**** ITEMS

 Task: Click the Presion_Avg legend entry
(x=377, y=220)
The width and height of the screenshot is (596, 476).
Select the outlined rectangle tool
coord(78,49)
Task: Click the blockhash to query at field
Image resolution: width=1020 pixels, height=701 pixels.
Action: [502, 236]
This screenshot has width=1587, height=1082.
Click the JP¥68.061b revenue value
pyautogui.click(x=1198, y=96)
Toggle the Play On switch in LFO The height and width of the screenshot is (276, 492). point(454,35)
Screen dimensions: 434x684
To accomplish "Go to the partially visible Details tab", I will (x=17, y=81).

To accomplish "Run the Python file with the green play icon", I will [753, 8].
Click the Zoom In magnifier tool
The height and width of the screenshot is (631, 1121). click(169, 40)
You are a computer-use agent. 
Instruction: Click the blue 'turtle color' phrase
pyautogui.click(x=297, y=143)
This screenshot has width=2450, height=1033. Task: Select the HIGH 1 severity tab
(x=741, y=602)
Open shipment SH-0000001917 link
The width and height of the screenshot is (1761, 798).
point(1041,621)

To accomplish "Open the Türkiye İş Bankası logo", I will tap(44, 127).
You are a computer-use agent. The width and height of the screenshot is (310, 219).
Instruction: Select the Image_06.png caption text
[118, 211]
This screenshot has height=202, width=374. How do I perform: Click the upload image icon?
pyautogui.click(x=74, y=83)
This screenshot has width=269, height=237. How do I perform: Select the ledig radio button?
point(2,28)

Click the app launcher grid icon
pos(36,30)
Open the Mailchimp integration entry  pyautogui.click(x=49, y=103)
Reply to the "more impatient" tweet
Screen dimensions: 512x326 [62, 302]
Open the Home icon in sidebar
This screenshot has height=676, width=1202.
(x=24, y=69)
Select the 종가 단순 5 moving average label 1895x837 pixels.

********

● WORK TO BE COMPLETED
Please rewrite the entries above, swapping "Task" for "Goal" wherever it appears and leaving everything else unchanged.

● RESULT OF THE EXERCISE
 Goal: Click the Presion_Avg legend entry
(x=377, y=220)
The width and height of the screenshot is (596, 476).
Select the outlined rectangle tool
coord(78,49)
Goal: Click the blockhash to query at field
Image resolution: width=1020 pixels, height=701 pixels.
Action: [502, 236]
This screenshot has width=1587, height=1082.
Click the JP¥68.061b revenue value
pyautogui.click(x=1198, y=96)
Toggle the Play On switch in LFO The height and width of the screenshot is (276, 492). point(454,35)
Screen dimensions: 434x684
To accomplish "Go to the partially visible Details tab", I will (x=17, y=81).

To accomplish "Run the Python file with the green play icon", I will [753, 8].
Click the Zoom In magnifier tool
The height and width of the screenshot is (631, 1121). click(169, 40)
You are a computer-use agent. 
Instruction: Click the blue 'turtle color' phrase
pyautogui.click(x=297, y=143)
This screenshot has width=2450, height=1033. Goal: Select the HIGH 1 severity tab
(x=741, y=602)
Open shipment SH-0000001917 link
The width and height of the screenshot is (1761, 798).
point(1041,621)

To accomplish "Open the Türkiye İş Bankası logo", I will tap(44, 127).
You are a computer-use agent. The width and height of the screenshot is (310, 219).
Instruction: Select the Image_06.png caption text
[118, 211]
This screenshot has height=202, width=374. How do I perform: Click the upload image icon?
pyautogui.click(x=74, y=83)
This screenshot has width=269, height=237. How do I perform: Select the ledig radio button?
point(2,28)

Click the app launcher grid icon
pos(36,30)
Open the Mailchimp integration entry  pyautogui.click(x=49, y=103)
Reply to the "more impatient" tweet
Screen dimensions: 512x326 [62, 302]
Open the Home icon in sidebar
This screenshot has height=676, width=1202.
(x=24, y=69)
Select the 종가 단순 5 moving average label 1895x837 pixels.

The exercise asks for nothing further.